Le sociologue Alain Caillé, fondateur du M.A.U.S.S. (Mouvement Anti-Utilitariste dans les Sciences Sociales), n’a pas manqué de flair en considérant Henri Raynal comme l’un de ses plus chers alliés. Peu ont exposé aussi clairement que l’égoïsme, la concurrence, la rivalité sont seconds et ne tirent leur possibilité que d’une donation originaire, d’un mouvement foncier de poussée de toutes choses vers la lumière. Même si je ne cherche que mon intérêt, mon désir ne vient pas de moi, il m’a été donné avec mon existence.
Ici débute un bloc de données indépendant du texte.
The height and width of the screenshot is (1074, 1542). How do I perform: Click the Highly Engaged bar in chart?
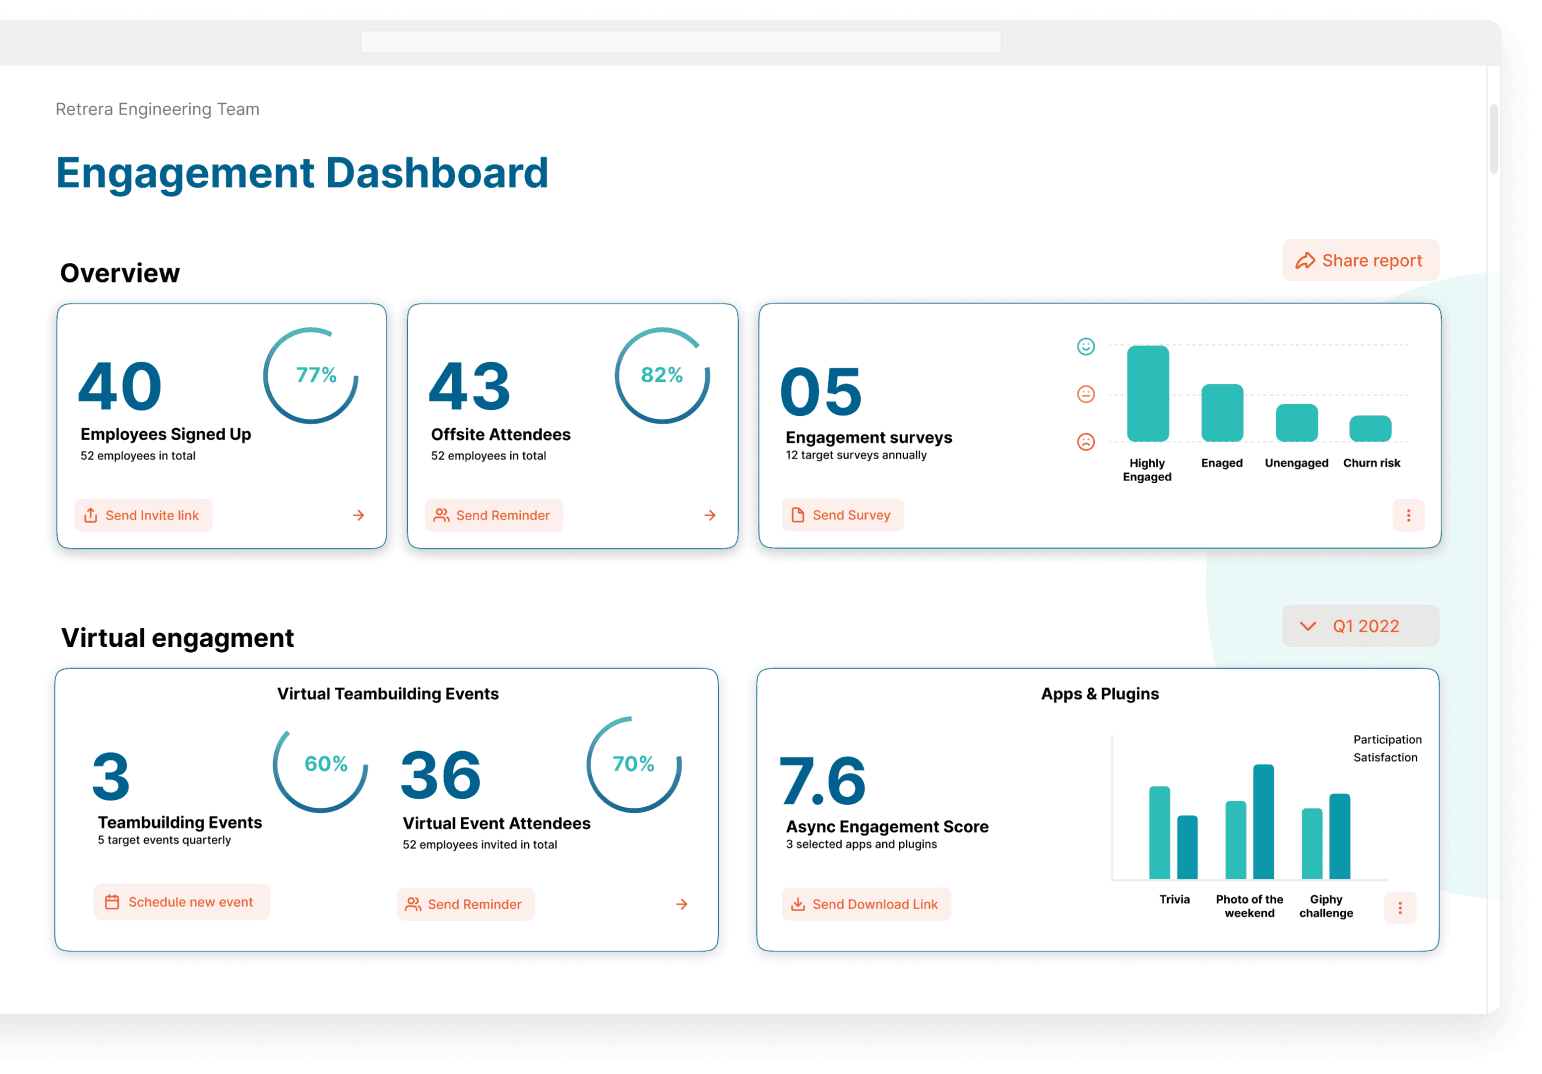pos(1148,394)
Le mot d’intérêt lui-même – inter-esse – fait l’aveu que mon être se tient entre d’autres, et que je reste obligé de m’intéresser à eux, ne fût-ce que pour briller, gagner leurs suffrages, attirer leurs yeux et leurs oreilles. Ruse de l’Univers qui utilise jusqu’à notre narcissisme pour que nous lui rendions témoignage.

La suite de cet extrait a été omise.